Moving Company from Massachusetts, Karen Peterson & Dancers, Dancing Wheels, "Diagnosis of a Faun"
VSA Festival
Washington, DC
June 6 - 12, 2010
by George Jackson
copyright 2010 by George Jackson
VSA = Very Special Arts. In this year 2010, the VSA organization, which focuses on "arts and disability", is holding its annual festival in Washington, DC at diverse locations - the Harman Center's Forum and Lansburgh Theater, the Kennedy Center's Millennium Stage and Terrace Theater, the Smithsonian Institution's Discovery Theater, the Atlas Performing Arts Center and other spots. Over 600 people from all over the world are active participants as authoring artists, performers or their team mates. Dance is represented and importantly so. The possibilities being pursued - anatomic, technological, imaginative - seem unlimited. The actuality of the pair of performances I saw was worthwhile but modest.
Three companies danced at noontime on Monday, June 7 in the downstairs Forum of Harman Hall. The Moving Company from Massachusetts makes audience members feels like participants. Gently, though, for we weren't asked to stand up and volunteer. The performers sat, like we, on folding chairs. They looked at us and we at them. When they began to switch chairs and the game became faster and faster, we played along mentally by choosing a chair and imagining how to get to it first without breaking the accompanying musical beat. Fun for kids? Perhaps, but not for fools or grouches. Everyone was earnest at first but soon smiles broke out and grew broader.
Karen Peterson & Dancers from Florida used people and technology not in a science fiction way but with a sense for that old black magic. Gathered around a small table were a few individuals who seemed to be holding a seance. Some of them, though not all, were in wheelchairs yet it was upper body motion and particularly the arms and hands one noticed most at first. Video projections of the action appeared on a screen behind the table. These were large, elongated images and seemed like ghost shapes. Seeing someone simultaneously in the flesh and as a separate spirit is eerie. When the action moved away from the table, it became unfocused and went on for too long.
Dancing Wheels from Ohio is a rather regular balletomodern dance company except that some of its performers move in special and not always expected ways. Mary Verdi-Fletcher, the group's founder, uses herself like a languorous mermaid when crossing the floor on her own. In a wheelchair, she can be a wild biker. Partnered in lifts, she becomes a kite being launched. As a choreographer and artistic director, Verdi-Fletcher sees to her company's musicality.

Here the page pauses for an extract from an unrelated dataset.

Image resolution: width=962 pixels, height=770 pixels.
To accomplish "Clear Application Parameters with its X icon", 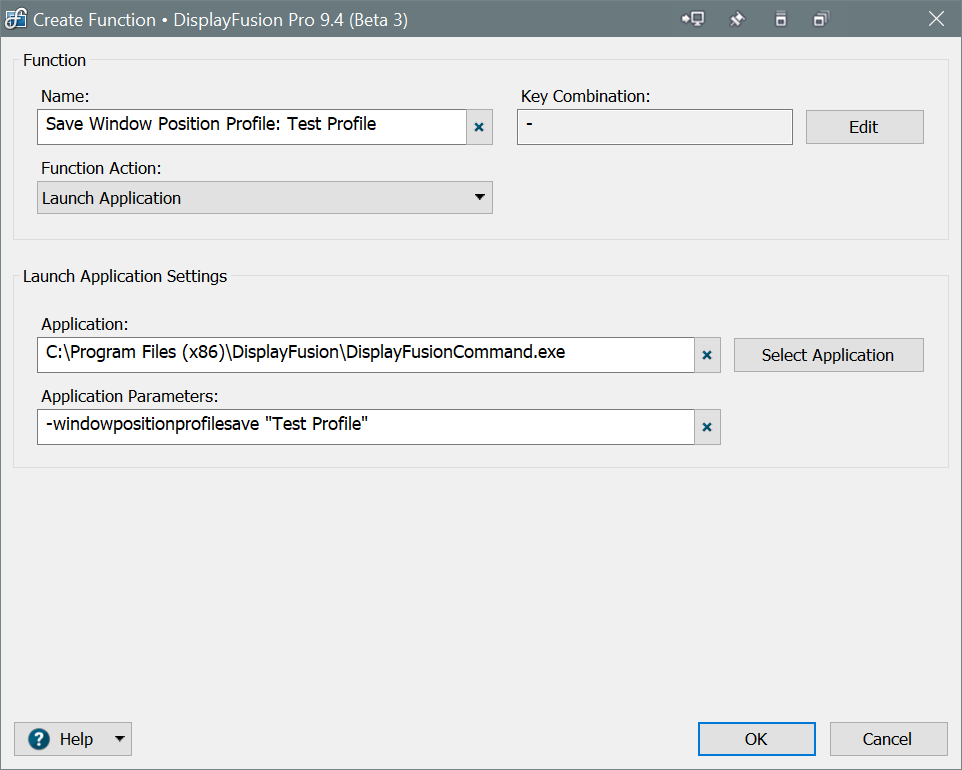I will coord(707,427).
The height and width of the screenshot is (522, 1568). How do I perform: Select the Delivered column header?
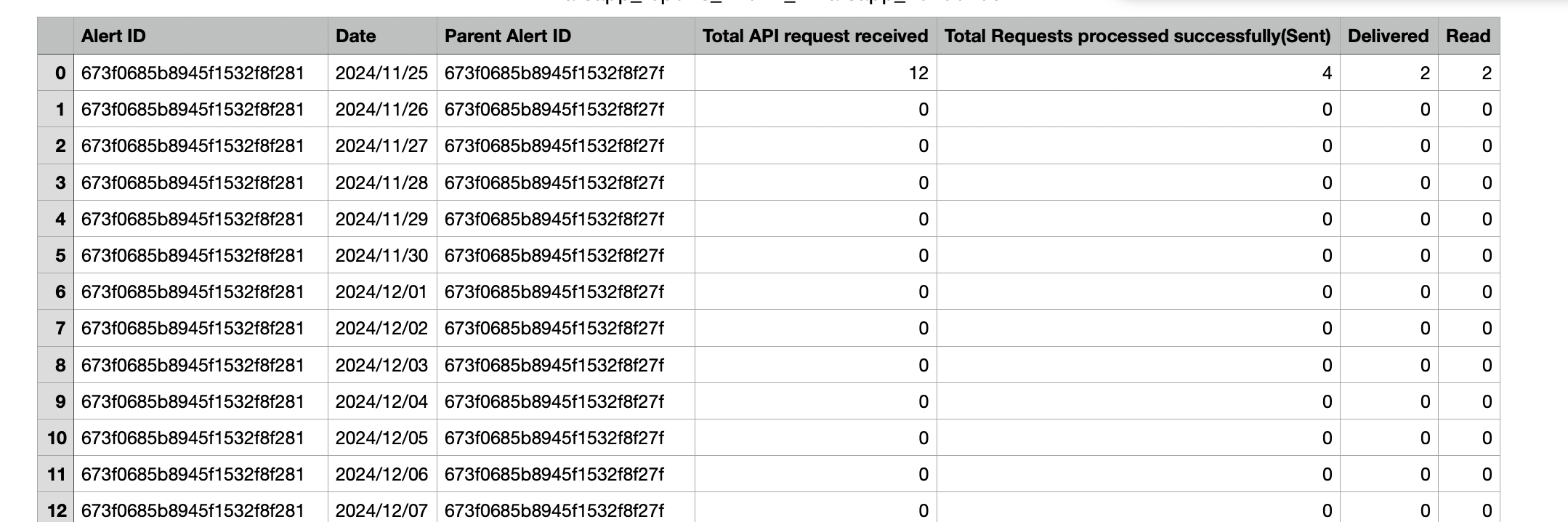coord(1388,36)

Sensuality is central to "Diagnosis of a Faun", Tamar Rogoff's dance play shown June 10 at Kennedy Center's Terrace Theater. Rogoff finds erotic impulses in how people move. Whether it is one young woman brushing her foot back and forth over the floor in a standard ballet exercise, another balancing her body as she walks in a pair of high heels, an older man assembling his stance at a lectern or a young man stretching and relaxing his well muscled frame except for the legs which seem to have been frozen stiff at a moment when they happened to be twisted-in, Rogoff turns them all into lovers. They caress their own bodies and bodies they encounter in nuanced rushes of emotion. These solos and duos spin out in varied ways even though the choreographer doesn't always dare to give them an apt ending.

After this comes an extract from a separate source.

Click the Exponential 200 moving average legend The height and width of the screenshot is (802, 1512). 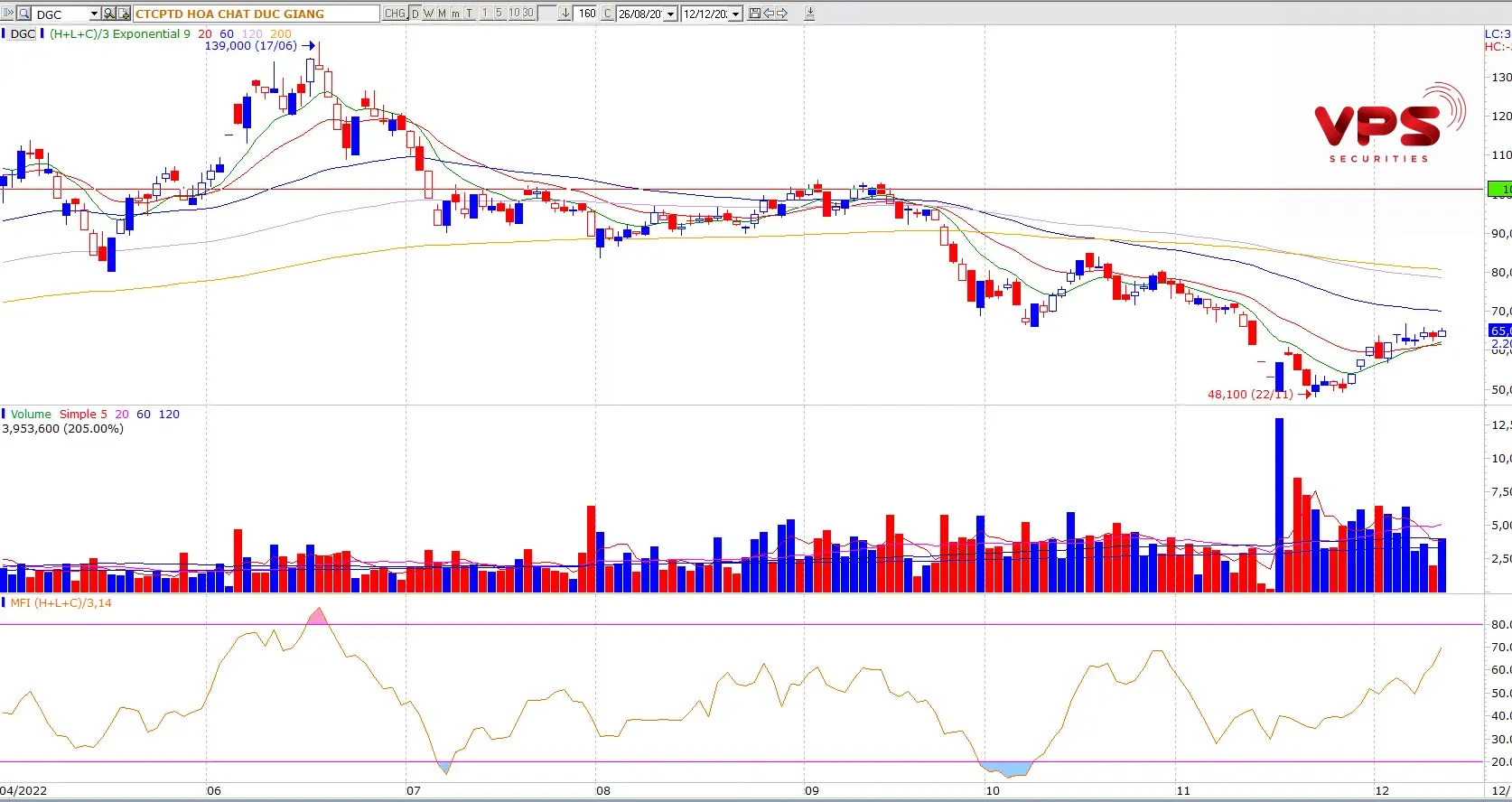tap(281, 34)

In transforming her cast, Rogoff succeeds particularly well with the young man, dancer-actor Gregg Mozgala, translating the signs of his cerebral-palsy into Faun stances and steps. Mozgala is practically undressed in ones first view of him as he perches in a manner akin to Nijinsky's "Faune" atop a woodland rock. The only clue that he differs is the stiffness of his toes. He becomes the eternal symbol of nature as he is contrasted with representatives of the art of classical ballet and the practice of medicine. Alas, Rogoff isn't the most skilled of playwrights and the other themes she introduces (a ballerina tearing her Achilles tendon, surgery as remedy, the doctor-patient relationship) dilute her passionate choreography.

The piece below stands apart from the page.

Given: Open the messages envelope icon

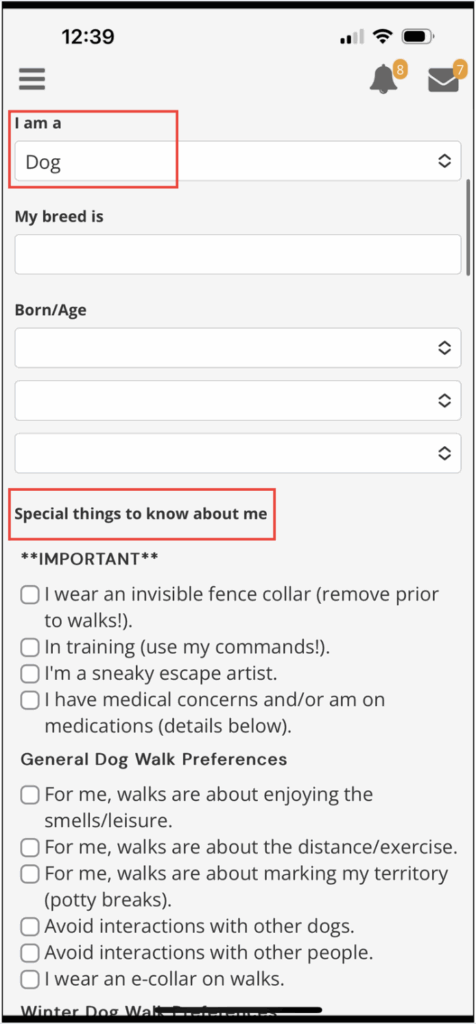Looking at the screenshot, I should click(443, 80).
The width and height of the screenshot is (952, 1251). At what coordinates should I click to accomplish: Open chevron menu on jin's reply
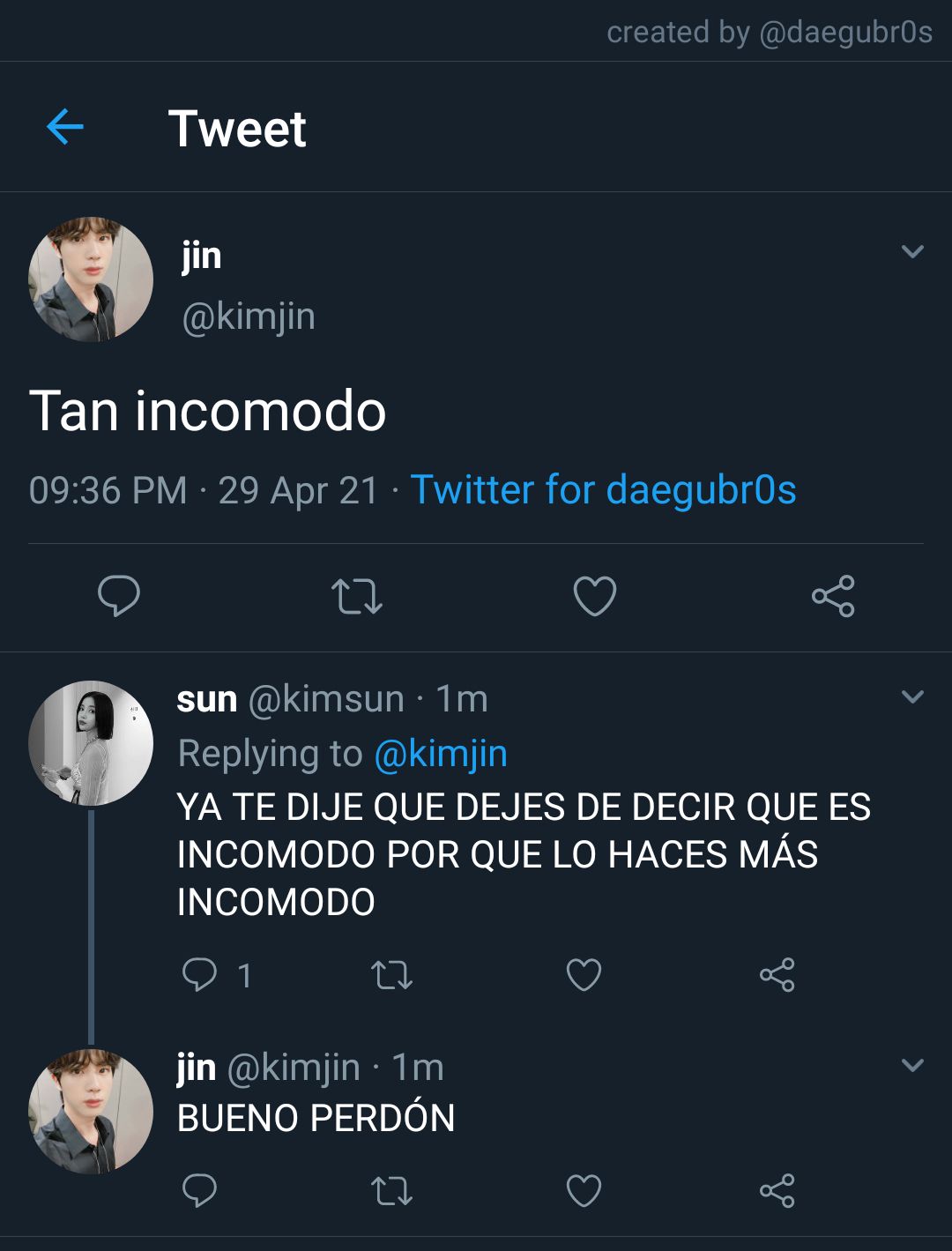[x=913, y=1065]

I didn't get to see the festival's other dance companies - Blue Eyed Soul, CIM Integrated Multidisciplinary, Dagipoli, VSA Guatemala Youth, Wild Zappers and Axis - but they make an imposing list. Once upon a time it was unusual to see individuals with disabilities perform, and when Robert Wilson in the 1960s cast some for parts in his extravaganzas, he was accused of exploitation despite the illuminating use he made of the talents he had discovered and developed. Times have indeed changed.